» **About this task**
Filter the records below down to lines containing "besuchen".

» **Records excerpted from a collection**
"""
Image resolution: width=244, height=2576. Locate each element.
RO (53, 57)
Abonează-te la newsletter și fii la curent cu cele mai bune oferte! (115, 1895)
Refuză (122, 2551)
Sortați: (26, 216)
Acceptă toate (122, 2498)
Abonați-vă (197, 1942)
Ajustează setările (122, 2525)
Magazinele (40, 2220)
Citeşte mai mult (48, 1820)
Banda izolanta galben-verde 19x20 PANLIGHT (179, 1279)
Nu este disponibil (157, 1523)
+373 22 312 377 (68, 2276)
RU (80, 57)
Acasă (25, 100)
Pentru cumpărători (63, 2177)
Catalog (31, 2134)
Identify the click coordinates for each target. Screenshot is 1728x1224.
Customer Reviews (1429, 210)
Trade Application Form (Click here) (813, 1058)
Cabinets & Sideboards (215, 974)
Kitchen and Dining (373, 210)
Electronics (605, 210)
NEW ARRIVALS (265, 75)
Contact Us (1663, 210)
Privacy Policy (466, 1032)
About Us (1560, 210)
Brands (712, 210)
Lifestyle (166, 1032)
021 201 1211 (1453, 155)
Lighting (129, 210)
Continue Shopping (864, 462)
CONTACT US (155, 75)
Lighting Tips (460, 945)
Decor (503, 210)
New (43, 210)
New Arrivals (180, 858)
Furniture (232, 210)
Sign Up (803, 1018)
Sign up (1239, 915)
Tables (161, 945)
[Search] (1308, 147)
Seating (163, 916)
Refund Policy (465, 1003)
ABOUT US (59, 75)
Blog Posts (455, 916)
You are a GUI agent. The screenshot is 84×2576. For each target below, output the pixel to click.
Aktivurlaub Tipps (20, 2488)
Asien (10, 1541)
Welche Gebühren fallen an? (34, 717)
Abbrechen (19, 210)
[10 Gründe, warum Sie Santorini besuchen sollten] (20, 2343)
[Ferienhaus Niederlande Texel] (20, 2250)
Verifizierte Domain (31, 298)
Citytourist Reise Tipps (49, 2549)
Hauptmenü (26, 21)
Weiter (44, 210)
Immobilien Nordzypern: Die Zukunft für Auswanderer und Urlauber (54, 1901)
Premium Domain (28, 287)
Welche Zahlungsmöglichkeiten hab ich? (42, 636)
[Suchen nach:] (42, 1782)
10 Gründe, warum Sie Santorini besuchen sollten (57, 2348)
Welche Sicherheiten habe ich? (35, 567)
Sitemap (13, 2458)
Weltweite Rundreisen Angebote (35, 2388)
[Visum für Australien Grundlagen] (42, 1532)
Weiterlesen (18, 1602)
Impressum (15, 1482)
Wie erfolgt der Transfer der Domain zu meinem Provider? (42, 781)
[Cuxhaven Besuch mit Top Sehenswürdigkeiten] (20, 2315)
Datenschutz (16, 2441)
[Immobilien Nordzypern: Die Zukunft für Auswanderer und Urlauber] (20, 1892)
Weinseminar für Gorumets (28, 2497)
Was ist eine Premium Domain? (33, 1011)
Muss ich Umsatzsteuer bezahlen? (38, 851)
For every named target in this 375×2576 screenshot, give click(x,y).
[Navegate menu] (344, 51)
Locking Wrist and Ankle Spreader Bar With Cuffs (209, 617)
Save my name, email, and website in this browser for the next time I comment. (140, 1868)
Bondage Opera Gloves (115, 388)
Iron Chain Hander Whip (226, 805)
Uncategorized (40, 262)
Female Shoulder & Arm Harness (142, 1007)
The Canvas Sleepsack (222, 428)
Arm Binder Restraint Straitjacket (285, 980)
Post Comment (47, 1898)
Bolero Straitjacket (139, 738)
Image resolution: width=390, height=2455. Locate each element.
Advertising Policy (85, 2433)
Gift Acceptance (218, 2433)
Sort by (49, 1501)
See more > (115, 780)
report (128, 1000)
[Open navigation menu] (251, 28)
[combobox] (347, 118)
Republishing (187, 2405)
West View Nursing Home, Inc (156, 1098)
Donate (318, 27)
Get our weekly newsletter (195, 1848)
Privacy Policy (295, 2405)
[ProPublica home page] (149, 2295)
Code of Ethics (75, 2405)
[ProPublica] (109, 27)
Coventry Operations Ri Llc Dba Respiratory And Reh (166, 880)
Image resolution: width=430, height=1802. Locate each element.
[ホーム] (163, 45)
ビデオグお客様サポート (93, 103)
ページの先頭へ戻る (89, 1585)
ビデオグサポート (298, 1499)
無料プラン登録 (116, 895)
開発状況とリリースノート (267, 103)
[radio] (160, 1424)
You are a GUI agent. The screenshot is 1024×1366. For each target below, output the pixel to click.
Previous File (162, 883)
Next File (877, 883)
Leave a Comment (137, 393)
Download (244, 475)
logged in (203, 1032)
"""
» **Result below**
[10 Gründe, warum Sie Santorini besuchen sollten] (20, 2343)
10 Gründe, warum Sie Santorini besuchen sollten (57, 2348)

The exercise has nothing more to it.